Le Comité de politique monétaire (MPC), dirigé par le gouverneur Olayemi Cardoso, a décidé de donner la priorité au contrôle de l’inflation plutôt qu’à la croissance économique. Cette décision intervient alors que le pays traverse l’une de ses pires crises du coût de la vie depuis des décennies
Voir aussi : La CBN Augmente les Taux d’Intérêt de 50 Points de Base pour Prolonger le Cycle de Hausse
Contexte des hausses de taux
Depuis le début de l’année, la Banque centrale a procédé à plusieurs augmentations de taux :
- Février : +400 points de base
- Mars : +200 points de base
- Mai : +150 points de base
- Juillet : +50 points de base
La dernière hausse marque la cinquième de l’année. Bien que l’inflation ait légèrement baissé pour atteindre 32,15 % en août, l’inflation sous-jacente reste élevée en raison de la hausse des prix de l’énergie.
Réactions des analystes
La décision de relever les taux a pris de nombreux analystes au dépourvu, car ils s’attendaient à ce que la banque centrale maintienne les taux inchangés en raison de la récente baisse de l’inflation et de la stabilisation du naira.

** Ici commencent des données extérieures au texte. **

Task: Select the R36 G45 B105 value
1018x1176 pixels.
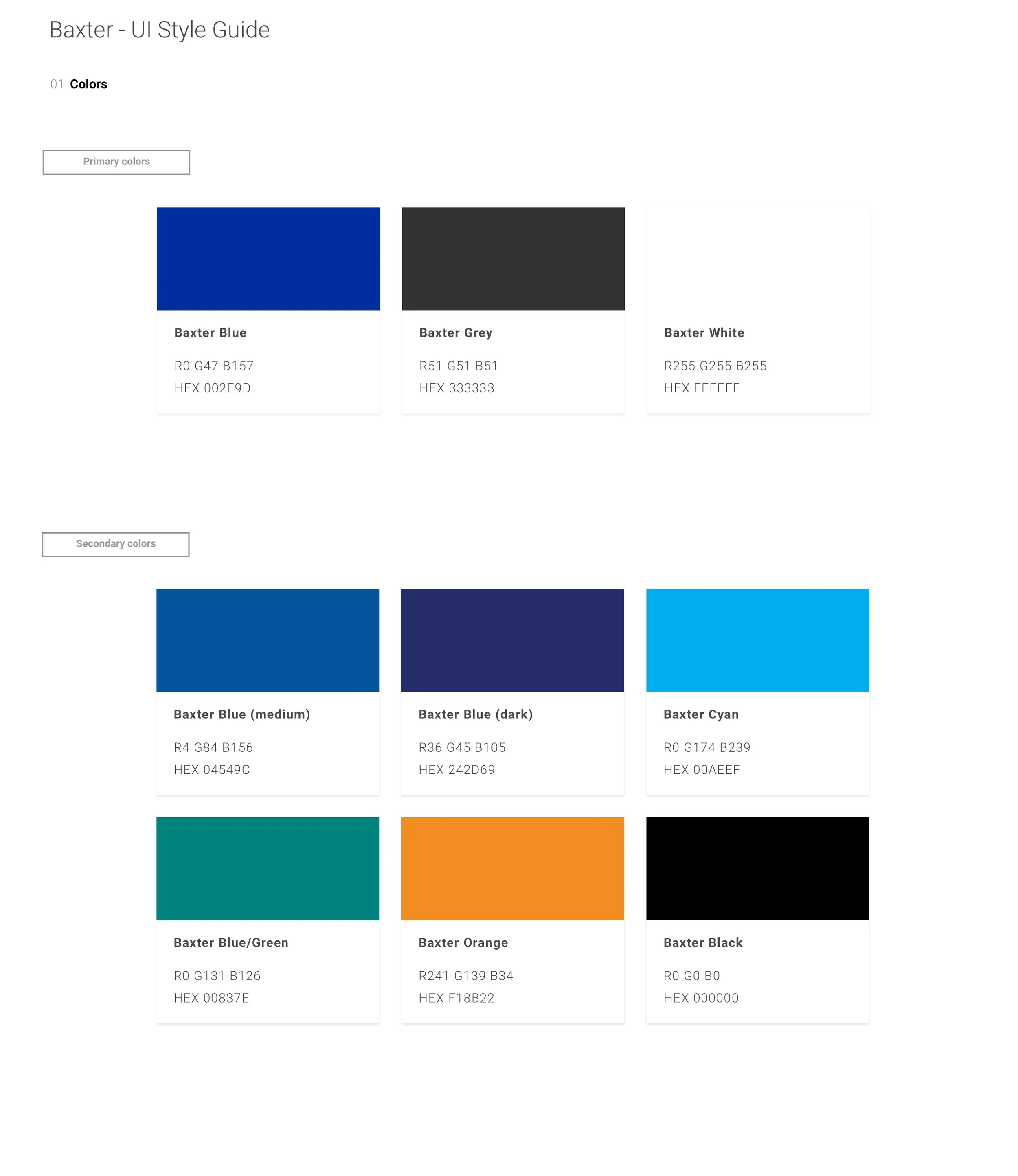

Le Nigéria, confronté à une crise du coût de la vie exacerbée par la réduction des subventions à l’essence et à l’électricité ainsi que la dévaluation du naira, fait face à une situation économique difficile. Les inondations récentes dans le nord du pays et la hausse des coûts d’emprunt pourraient également aggraver les pressions sur les prix.
Bien que la hausse des taux vise à maîtriser l’inflation, elle pourrait également augmenter les coûts d’emprunt pour les entreprises et les consommateurs, potentiellement ralentissant la croissance économique. La Banque centrale continuera de surveiller les conditions économiques et pourrait ajuster les taux si les pressions inflationnistes persistent.